The single bony element forming the lower jaw of living mammals, the dentary, has been interpreted as representing the culmination of a long and gradual evolutionary trend. Numerous fossil nonmammalian synapsids (“mammal-like reptiles”) show varying degrees of enlargement of the dentary and concomitant reduction in the postdentary bones. To quantitatively reexamine patterns of morphological change in the evolution of the mammalian lower jaw, measurement and discrete character data were collected from 322 fossil synapsid mandibles spanning Late Carboniferous through Jurassic time. Measurements confirm that the relative contribution of the dentary increased in theriodont (advanced therapsid) evolution with regard to both stratigraphic and phylogenetic position. However, dentary enlargement and postdentary reduction failed to typify all therapsid subclades.

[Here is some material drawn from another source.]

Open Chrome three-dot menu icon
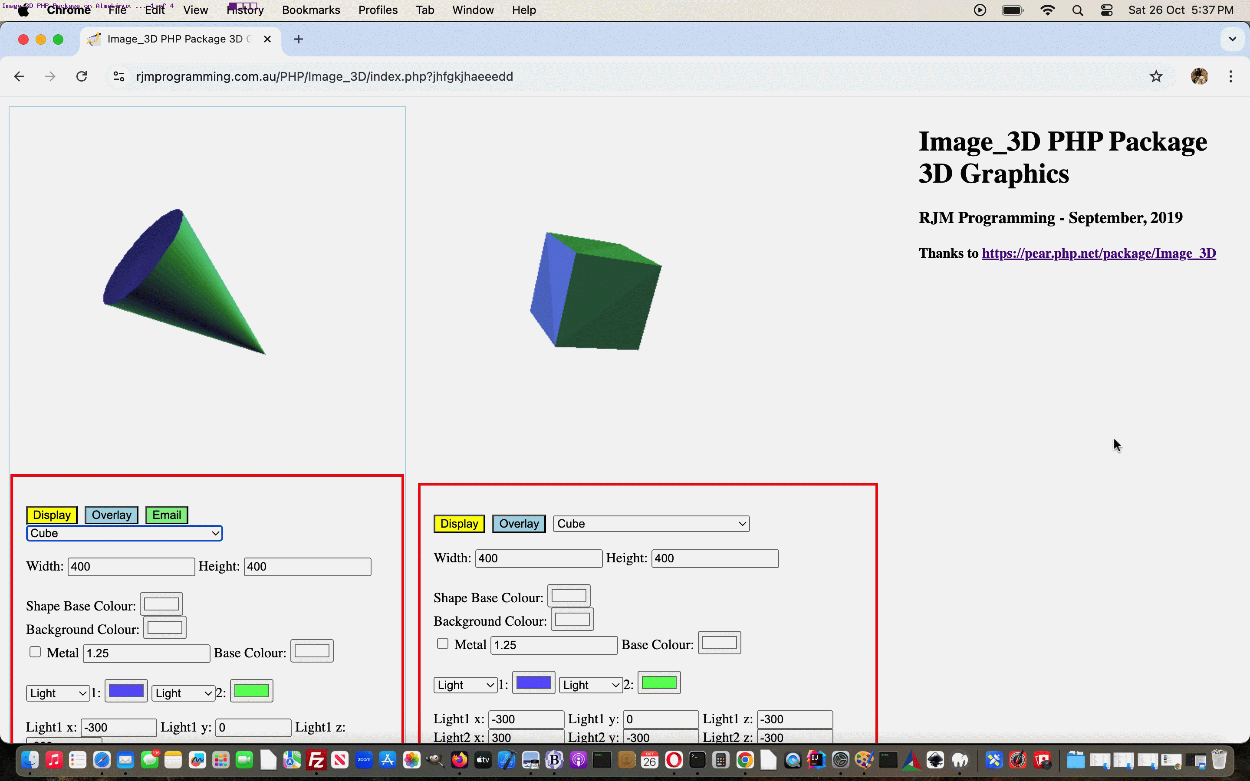Screen dimensions: 1250x781 (1231, 76)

Qualitative characters of the mandible were used to quantify morphological similarity with regard to the early mammal Morganucodon. Analyses contrasting stratigraphic and phylogenetic position with mammalian similarity indicate that mandibular evolution was primarily conservative, with only anomodont therapsids evolving substantial morphological novelty. Scaling analyses comparing the area of the dentary and postdentary regions to jaw length uniformly show isometry or slight positive allometry, although cynodont therapsids have a smaller postdentary region than any other therapsid subgroup. These results suggest that body size decreases cannot fully explain the reduction of the postdentary bones. Finally, step size bias was tested as a mechanism for explaining long-term trends. Qualitative data reveal no significant difference in the magnitude of character changes occurring in mammalian and nonmammalian directions.